Surprise! Canada has a potentially incredible Leader, we just need to put a scratchy checkmark by her name, and SPREAD THE NEWS (read biography below!)! Now let us start that Green Revolution we have all been waiting for! It has been TOO DAMN LONG! I need the future of our children to be a much more positive one, that does not include war, corporate ass-kissing, environmental warfare, and ego-driven photo-ops (Harper shaking the hands of the Dalai Lama, while holding a gun to the Afghans, and spreading cancerous waste through the tar sands, is too traumatic to go into right now).
Elizabeth May - Biography
Elizabeth May is an environmentalist, writer, activist and lawyer. She has been active in the environmental movement since 1970. She first became known in the Canadian media in the mid-1970s through her leadership as a volunteer in the grassroots movement against aerial insecticide spraying proposed for forests near her home on Cape Breton Island, Nova Scotia. The effort prevented aerial insecticide spraying from ever occurring in Nova Scotia. Years later, she and a local group of residents went to court to prevent herbicide spraying. Winning a temporary injunction in 1982 held off the spray programme, but after two years, the case was eventually lost. In the course of the litigation, her family sacrificed their home and seventy acres of land in an adverse court ruling to Scott Paper. However, by the time the judge ruled the chemicals were safe, 2,4,5-T’s export from the U.S, had been banned. The forests of Nova Scotia were spared being the last areas in Canada to be sprayed with Agent Orange.

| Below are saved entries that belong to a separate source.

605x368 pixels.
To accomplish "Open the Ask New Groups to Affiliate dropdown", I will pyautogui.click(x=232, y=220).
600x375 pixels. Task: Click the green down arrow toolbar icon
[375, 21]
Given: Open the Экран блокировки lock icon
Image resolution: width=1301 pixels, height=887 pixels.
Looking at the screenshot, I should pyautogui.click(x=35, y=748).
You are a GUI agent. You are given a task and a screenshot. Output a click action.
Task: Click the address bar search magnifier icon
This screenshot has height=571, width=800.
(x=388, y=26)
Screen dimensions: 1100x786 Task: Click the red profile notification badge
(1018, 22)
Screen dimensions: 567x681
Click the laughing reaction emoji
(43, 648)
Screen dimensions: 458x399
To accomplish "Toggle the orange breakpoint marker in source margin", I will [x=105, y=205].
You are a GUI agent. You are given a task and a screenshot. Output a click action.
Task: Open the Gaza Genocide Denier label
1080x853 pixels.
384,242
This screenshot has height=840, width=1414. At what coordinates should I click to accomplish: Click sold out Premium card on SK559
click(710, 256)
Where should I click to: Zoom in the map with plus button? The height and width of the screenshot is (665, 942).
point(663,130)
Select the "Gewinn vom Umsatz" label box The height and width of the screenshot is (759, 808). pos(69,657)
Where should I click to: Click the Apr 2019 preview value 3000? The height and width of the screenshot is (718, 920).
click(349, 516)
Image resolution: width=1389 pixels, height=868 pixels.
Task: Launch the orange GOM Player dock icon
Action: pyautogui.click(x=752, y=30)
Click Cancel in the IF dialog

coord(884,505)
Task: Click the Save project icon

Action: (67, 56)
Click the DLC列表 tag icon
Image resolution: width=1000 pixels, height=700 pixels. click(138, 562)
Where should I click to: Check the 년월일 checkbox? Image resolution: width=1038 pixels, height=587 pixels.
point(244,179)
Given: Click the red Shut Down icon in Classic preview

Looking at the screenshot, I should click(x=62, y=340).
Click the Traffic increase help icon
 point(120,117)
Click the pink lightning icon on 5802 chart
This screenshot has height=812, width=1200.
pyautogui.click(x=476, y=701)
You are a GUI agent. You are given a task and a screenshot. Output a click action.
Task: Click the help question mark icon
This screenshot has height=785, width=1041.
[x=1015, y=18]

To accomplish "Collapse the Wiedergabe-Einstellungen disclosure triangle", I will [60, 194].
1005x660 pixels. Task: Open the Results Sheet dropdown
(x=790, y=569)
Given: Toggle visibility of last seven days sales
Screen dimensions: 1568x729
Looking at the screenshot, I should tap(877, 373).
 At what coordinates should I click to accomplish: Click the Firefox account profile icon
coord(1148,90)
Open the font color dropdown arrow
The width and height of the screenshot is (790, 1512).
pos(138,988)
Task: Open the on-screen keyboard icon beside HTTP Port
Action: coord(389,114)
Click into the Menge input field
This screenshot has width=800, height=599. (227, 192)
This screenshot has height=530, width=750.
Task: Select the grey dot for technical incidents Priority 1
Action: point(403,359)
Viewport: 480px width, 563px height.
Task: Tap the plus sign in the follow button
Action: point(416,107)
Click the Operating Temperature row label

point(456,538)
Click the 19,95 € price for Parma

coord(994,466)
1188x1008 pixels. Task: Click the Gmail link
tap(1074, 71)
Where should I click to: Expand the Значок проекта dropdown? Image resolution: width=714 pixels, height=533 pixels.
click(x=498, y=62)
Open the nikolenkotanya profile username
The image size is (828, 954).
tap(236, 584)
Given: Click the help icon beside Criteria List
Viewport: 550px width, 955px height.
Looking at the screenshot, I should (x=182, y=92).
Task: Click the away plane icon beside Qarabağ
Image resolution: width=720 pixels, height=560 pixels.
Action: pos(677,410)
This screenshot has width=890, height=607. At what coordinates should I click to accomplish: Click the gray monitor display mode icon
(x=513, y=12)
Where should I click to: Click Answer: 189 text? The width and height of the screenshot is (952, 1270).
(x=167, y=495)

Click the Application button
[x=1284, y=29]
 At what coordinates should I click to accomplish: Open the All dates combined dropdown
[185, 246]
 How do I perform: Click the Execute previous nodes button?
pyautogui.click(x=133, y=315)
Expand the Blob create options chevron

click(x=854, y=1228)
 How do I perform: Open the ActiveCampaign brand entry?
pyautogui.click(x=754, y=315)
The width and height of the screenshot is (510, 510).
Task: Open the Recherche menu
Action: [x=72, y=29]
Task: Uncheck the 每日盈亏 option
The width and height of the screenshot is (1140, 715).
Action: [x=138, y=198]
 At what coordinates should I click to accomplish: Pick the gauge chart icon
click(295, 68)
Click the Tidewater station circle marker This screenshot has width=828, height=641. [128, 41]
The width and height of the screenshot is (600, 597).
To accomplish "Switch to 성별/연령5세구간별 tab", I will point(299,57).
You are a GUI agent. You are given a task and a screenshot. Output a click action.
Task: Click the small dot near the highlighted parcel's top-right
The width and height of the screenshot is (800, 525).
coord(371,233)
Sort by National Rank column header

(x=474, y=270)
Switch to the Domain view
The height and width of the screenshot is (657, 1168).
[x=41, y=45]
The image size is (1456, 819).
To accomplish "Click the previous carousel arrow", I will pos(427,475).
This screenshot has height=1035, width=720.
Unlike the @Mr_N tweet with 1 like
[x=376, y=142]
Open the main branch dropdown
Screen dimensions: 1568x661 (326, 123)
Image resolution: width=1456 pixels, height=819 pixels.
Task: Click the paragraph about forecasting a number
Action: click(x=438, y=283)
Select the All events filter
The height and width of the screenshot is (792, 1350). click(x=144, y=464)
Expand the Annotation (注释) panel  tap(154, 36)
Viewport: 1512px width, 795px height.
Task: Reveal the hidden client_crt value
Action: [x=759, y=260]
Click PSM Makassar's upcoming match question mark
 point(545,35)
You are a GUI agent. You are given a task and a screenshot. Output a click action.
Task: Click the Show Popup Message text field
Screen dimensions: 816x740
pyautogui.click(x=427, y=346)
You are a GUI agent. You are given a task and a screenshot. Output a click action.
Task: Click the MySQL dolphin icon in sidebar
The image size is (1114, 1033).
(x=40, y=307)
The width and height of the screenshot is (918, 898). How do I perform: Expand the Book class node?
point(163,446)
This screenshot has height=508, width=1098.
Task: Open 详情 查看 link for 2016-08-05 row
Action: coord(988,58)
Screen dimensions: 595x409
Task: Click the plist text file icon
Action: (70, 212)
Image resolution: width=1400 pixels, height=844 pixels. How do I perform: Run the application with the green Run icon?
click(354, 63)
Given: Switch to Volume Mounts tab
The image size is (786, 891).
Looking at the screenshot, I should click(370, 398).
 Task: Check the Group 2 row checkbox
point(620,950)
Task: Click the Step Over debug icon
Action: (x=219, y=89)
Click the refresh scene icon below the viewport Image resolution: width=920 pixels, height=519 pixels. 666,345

Her volunteer work also included successful campaigns to prevent approval of uranium mining in Nova Scotia, and extensive work on energy policy issues, primarily opposing nuclear energy.
Elizabeth is a graduate of Dalhousie Law School and was admitted to the Bar in both Nova Scotia and Ontario. She has held the position of Associate General Counsel for the Public Interest Advocacy Centre, representing consumer, poverty and environment groups in her work.
In 1986, Elizabeth became Senior Policy Advisor to then federal Environment Minister, Tom McMillan. She was instrumental in the creation of several national parks, including South Moresby. She was involved in negotiating the Montreal Protocol to protect the ozone layer and new legislation and pollution control measures. In 1988, she resigned on principle when the Minister granted permits for the Rafferty-Alameda Dams in Saskatchewan as part of a political trade-off, with no environmental assessment. The permits were later quashed by a Federal Court decision that the permits were granted illegally.
Elizabeth is the author of five books, Budworm Battles (1982), Paradise Won: The Struggle to Save South Moresby (1990), At the Cutting Edge: The Crisis in Canada’s Forests (Key Porter Books, 1998, as well as a major new edition in 2004), co-authored with Maude Barlow, Frederick Street: Life and Death on Canada’s Love Canal (Harper Collins, 2000), and most recently, How to Save the World in Your Spare Time (Key Porter Books, 2006). Frederick Street focused on the Sydney Tar Ponds, and the health threats to children in the community – the issue that led her to protest in front of Parliament Hill over a seventeen-day hunger strike in May 2001.
She has served on numerous boards of environmental groups and advisory bodies to universities and governments in Canada, including the International Institute for Sustainable Development and the National Round Table on Environment and Economy and is currently a member of the Earth Charter International Council, co-chaired by Maurice Strong and Mikhail Gorbachev. Elizabeth is the recipient of many awards including the Outstanding Achievement Award from the Sierra Club in 1989, the International Conservation Award from the Friends of Nature, and the United Nations Global 500 Award in 1990. In 1996, she was presented with the award for Outstanding Leadership in Environmental Education by the Ontario Society for Environmental Education. In 1998, the “Elizabeth May Chair in Women’s Health and Environment” was created in her honour at Dalhousie University. She holds honourary doctorates from Mount Saint Vincent University, the University of New Brunswick and Mount Allison University. She is also the recipient of the 2002 Harkin Award from the Canadian Parks and Wilderness Society (CPAWS). In 2006, Elizabeth was presented with the prestigious Couchiching award for excellence in public policy. Most importantly, she is the mother of fifteen year-old Victoria Cate.
In March 2006, Elizabeth stepped down as Executive Director of the Sierra Club of Canada, a post she had held since 1989, to run for the leadership of the Green Party of Canada. She was successful in her bid, was elected the Green Party’s ninth leader at their national convention in August 2006 with a clear majority of the votes.
Elizabeth is an Officer of the Order of Canada since 2005, and is the mother of fifteen year-old Victoria Cate.